Stored data
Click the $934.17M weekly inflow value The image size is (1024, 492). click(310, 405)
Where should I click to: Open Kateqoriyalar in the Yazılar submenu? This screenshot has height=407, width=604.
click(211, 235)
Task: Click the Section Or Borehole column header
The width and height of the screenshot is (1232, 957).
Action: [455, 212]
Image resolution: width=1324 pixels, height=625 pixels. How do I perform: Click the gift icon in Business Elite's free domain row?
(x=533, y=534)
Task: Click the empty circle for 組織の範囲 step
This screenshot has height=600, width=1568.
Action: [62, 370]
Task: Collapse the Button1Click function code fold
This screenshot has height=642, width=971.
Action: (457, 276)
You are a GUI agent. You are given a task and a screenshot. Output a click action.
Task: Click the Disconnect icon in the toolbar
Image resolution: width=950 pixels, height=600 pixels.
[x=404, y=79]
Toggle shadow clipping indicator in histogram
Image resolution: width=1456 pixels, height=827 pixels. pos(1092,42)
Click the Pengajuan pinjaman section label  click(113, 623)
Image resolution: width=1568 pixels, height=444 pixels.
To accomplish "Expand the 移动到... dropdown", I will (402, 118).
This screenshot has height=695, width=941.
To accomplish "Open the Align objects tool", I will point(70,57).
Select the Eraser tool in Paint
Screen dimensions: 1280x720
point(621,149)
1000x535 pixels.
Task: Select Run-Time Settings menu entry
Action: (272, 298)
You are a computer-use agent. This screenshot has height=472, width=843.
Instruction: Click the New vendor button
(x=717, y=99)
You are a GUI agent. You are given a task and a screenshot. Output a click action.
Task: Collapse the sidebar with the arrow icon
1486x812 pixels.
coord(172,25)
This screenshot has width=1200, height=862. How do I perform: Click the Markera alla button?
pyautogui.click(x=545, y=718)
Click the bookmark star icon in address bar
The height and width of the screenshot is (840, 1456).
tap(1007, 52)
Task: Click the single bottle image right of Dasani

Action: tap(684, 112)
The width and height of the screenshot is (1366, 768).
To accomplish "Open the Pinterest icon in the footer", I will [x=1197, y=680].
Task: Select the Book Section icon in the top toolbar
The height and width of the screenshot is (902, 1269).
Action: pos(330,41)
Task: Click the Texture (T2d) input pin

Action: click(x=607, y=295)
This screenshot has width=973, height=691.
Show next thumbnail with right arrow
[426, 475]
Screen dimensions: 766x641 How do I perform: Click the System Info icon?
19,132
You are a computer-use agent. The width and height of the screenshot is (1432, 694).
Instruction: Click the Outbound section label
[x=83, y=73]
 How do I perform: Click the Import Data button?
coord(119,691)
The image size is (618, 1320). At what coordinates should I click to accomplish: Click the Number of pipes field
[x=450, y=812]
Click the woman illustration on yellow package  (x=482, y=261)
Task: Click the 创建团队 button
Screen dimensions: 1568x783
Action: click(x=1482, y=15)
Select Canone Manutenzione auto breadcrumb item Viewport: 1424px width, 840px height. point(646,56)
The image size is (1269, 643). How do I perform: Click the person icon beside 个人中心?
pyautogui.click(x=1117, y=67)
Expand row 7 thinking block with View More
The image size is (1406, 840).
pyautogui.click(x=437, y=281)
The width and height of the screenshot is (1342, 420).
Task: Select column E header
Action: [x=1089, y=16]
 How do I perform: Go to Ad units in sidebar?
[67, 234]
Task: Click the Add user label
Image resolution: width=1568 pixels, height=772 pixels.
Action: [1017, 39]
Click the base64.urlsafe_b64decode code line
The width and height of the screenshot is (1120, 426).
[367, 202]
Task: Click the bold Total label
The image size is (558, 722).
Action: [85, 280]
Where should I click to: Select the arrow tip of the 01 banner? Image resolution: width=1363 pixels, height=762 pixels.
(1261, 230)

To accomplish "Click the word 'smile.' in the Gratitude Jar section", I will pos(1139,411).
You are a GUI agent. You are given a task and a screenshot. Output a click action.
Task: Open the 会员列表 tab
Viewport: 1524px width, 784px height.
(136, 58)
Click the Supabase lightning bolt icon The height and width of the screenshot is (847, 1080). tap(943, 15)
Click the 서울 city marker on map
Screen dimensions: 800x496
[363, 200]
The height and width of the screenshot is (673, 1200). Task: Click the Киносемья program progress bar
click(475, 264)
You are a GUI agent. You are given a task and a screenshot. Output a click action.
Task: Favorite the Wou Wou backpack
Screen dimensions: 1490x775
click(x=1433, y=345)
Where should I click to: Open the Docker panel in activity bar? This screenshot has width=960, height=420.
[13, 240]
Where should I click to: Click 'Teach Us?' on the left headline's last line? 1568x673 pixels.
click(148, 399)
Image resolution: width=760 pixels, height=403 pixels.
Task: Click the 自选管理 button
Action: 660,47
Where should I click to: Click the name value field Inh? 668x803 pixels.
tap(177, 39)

# What is expected:
Wherever the word "code" turns up in the records, copy out the line it is on.

# Output of the exercise:
Task: Collapse the Button1Click function code fold
Click the base64.urlsafe_b64decode code line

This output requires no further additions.